Your assignment: Search each line below for the word "Expand" and list those that contain it.

Data shown:
>>>
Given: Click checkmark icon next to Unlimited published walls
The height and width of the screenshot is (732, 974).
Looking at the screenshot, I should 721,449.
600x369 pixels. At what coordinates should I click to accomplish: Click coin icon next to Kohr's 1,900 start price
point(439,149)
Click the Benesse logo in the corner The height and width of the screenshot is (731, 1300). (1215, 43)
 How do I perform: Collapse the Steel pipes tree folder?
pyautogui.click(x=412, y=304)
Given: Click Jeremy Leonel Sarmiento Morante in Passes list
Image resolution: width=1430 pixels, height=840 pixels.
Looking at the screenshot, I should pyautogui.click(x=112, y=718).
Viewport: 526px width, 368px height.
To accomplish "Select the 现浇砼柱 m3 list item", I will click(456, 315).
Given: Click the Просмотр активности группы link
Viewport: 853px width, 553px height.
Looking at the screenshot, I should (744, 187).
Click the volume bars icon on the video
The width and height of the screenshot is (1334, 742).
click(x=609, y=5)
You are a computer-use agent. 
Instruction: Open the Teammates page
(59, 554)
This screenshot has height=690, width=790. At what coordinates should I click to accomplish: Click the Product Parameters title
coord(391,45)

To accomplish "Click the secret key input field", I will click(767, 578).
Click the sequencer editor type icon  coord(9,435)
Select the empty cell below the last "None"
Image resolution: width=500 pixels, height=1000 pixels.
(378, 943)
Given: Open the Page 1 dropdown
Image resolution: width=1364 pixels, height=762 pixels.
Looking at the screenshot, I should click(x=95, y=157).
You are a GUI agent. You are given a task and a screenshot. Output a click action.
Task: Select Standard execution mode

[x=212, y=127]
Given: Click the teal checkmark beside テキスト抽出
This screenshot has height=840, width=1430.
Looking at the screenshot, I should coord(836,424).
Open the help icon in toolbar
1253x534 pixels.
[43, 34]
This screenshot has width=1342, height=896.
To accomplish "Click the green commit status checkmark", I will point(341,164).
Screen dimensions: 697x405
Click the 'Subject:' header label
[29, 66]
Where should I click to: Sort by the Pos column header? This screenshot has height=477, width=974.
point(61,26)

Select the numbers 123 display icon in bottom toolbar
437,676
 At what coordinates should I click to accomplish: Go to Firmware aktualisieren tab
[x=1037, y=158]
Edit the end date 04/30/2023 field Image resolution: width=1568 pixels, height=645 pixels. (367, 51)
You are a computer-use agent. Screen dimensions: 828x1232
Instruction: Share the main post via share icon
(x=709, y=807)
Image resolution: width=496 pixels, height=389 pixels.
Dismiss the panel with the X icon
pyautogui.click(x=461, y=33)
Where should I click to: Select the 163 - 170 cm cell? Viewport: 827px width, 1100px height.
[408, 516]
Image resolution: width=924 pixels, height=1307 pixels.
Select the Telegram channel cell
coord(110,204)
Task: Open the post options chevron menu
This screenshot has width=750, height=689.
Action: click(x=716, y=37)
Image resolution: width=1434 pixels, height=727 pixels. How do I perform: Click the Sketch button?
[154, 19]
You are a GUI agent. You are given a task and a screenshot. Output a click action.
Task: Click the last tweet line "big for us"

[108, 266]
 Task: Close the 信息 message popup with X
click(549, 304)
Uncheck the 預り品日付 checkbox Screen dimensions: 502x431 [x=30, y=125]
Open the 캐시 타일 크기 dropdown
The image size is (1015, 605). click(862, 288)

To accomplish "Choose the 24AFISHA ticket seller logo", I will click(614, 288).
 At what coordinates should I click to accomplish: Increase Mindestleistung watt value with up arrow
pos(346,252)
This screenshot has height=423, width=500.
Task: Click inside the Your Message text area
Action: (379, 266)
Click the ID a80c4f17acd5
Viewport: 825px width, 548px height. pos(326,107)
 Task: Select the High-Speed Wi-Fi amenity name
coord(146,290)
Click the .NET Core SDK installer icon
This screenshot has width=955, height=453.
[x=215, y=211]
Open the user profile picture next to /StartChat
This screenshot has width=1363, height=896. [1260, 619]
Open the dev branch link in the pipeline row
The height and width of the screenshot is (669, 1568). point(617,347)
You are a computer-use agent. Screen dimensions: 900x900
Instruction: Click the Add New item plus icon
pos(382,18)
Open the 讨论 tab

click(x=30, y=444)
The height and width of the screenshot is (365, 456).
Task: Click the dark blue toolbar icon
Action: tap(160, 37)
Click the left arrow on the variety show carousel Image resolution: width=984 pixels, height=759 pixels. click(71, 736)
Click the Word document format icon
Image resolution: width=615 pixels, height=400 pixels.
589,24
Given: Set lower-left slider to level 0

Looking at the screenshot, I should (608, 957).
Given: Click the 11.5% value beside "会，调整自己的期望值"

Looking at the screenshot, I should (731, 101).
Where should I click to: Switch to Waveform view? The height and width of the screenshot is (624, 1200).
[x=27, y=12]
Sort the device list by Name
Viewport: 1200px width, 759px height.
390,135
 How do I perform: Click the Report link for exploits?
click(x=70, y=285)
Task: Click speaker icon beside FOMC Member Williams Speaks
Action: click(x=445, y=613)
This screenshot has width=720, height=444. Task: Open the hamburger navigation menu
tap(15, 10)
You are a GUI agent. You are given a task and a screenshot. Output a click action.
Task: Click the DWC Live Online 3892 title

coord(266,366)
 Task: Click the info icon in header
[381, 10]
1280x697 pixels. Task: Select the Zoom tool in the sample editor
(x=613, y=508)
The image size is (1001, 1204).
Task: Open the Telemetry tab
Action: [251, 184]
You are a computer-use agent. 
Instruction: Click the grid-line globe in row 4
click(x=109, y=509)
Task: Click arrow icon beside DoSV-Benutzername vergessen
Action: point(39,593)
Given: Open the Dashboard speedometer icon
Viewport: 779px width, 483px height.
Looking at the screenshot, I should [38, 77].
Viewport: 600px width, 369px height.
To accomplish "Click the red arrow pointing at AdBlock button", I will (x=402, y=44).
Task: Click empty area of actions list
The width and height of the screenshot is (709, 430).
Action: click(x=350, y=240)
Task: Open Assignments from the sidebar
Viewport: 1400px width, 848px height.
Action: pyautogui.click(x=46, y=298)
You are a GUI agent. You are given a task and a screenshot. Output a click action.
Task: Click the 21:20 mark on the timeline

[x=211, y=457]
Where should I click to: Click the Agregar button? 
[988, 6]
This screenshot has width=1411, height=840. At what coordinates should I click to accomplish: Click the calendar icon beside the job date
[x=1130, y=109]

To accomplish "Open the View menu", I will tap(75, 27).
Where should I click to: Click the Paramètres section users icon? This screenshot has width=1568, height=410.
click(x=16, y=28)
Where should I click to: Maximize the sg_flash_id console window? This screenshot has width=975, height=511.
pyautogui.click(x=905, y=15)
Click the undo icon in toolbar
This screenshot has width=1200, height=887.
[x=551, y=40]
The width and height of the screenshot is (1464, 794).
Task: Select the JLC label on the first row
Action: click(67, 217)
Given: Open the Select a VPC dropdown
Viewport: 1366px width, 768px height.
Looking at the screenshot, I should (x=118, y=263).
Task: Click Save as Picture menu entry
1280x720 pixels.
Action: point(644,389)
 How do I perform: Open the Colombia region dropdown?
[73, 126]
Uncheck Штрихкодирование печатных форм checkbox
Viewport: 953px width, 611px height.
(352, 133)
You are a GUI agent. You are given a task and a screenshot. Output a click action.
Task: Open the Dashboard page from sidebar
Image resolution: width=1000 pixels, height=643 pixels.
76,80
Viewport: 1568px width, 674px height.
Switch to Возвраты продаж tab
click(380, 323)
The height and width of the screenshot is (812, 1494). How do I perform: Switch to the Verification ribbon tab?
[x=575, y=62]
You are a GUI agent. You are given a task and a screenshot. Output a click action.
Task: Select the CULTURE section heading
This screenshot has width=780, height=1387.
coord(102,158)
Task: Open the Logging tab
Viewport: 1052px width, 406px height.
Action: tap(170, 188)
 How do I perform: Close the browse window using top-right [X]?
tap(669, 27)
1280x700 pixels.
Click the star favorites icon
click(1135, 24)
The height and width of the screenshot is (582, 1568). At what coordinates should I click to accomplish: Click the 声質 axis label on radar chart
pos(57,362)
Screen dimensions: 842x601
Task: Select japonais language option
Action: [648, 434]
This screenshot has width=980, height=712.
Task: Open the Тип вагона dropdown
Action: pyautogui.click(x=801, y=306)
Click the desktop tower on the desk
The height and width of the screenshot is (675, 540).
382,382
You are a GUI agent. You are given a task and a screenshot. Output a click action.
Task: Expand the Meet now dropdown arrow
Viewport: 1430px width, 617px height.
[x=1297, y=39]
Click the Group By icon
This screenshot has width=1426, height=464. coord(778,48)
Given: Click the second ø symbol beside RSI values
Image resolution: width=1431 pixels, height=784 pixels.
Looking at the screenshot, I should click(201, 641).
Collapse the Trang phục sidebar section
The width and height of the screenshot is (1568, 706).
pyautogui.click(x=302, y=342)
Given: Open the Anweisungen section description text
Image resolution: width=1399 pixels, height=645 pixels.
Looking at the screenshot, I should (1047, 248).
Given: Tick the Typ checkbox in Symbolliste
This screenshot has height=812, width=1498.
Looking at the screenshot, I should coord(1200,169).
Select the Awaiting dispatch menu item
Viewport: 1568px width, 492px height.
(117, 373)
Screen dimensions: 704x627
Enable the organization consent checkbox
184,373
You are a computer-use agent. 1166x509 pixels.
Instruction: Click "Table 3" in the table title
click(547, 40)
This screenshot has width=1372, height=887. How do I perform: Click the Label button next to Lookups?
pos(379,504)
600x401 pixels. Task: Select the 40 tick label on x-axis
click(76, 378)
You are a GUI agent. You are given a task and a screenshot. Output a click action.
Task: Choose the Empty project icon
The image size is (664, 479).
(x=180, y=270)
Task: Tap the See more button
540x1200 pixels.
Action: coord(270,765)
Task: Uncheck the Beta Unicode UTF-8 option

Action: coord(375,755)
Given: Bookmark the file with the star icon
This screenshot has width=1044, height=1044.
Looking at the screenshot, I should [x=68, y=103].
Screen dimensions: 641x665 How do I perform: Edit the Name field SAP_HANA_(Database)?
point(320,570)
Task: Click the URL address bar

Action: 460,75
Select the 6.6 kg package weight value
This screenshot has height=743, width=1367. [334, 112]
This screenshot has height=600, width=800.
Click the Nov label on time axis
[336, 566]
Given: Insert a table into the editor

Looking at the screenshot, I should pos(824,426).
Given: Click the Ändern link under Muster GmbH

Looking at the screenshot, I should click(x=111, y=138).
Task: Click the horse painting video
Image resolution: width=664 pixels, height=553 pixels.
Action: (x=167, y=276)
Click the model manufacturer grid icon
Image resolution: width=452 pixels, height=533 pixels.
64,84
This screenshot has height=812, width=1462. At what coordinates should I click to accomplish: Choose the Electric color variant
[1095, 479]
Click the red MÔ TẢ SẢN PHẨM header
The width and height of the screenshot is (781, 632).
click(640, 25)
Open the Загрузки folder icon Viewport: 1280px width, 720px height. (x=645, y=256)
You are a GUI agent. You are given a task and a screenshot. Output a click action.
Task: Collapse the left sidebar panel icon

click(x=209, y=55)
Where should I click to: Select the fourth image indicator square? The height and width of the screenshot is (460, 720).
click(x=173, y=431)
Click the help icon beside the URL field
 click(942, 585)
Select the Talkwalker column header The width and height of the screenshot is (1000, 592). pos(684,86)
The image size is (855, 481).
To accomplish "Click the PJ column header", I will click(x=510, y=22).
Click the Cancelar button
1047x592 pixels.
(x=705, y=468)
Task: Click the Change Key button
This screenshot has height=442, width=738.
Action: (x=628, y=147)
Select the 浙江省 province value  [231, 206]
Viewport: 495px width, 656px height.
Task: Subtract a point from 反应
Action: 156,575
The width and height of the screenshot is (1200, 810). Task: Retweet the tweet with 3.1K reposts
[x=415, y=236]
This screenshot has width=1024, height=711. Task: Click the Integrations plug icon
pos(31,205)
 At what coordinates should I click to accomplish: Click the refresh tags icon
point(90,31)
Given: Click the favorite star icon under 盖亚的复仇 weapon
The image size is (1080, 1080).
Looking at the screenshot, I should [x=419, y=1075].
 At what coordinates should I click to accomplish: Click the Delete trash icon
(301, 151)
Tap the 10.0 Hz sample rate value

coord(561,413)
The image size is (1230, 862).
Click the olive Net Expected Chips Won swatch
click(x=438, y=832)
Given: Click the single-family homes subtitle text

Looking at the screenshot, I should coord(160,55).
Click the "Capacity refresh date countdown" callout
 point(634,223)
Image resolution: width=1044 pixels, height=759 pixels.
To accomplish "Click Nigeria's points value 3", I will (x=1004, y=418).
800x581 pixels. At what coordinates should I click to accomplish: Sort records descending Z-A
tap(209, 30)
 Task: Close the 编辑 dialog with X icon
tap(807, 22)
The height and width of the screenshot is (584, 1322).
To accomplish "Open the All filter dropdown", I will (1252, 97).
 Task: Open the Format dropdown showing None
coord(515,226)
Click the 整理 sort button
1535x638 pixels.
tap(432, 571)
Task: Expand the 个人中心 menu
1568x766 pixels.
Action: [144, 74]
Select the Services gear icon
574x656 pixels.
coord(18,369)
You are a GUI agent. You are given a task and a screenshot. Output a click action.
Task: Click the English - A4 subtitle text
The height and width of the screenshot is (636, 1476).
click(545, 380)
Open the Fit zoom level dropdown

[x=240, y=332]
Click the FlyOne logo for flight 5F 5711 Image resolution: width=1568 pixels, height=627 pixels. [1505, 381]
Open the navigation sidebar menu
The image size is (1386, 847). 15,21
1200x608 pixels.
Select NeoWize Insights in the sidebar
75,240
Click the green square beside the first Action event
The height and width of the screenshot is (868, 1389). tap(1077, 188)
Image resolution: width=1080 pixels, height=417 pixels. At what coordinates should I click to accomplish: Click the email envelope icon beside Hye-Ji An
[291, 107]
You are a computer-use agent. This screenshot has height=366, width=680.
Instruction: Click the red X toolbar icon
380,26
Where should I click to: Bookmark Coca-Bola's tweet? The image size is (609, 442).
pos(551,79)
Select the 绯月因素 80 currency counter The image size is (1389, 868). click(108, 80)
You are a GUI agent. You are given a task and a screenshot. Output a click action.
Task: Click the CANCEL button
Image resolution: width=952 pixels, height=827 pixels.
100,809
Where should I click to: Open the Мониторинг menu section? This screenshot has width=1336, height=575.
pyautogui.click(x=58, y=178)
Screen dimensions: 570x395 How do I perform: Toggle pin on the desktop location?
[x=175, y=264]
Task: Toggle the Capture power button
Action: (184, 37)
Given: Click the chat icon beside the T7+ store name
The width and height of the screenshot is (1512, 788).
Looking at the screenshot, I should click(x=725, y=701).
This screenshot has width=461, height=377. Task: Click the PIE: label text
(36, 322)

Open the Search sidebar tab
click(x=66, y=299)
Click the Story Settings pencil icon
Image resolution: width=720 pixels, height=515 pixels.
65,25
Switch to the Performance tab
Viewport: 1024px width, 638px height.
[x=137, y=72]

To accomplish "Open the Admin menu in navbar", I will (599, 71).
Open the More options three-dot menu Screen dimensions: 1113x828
<<<
Answer for this exercise:
Task: Expand the Meet now dropdown arrow
Task: Expand the 个人中心 menu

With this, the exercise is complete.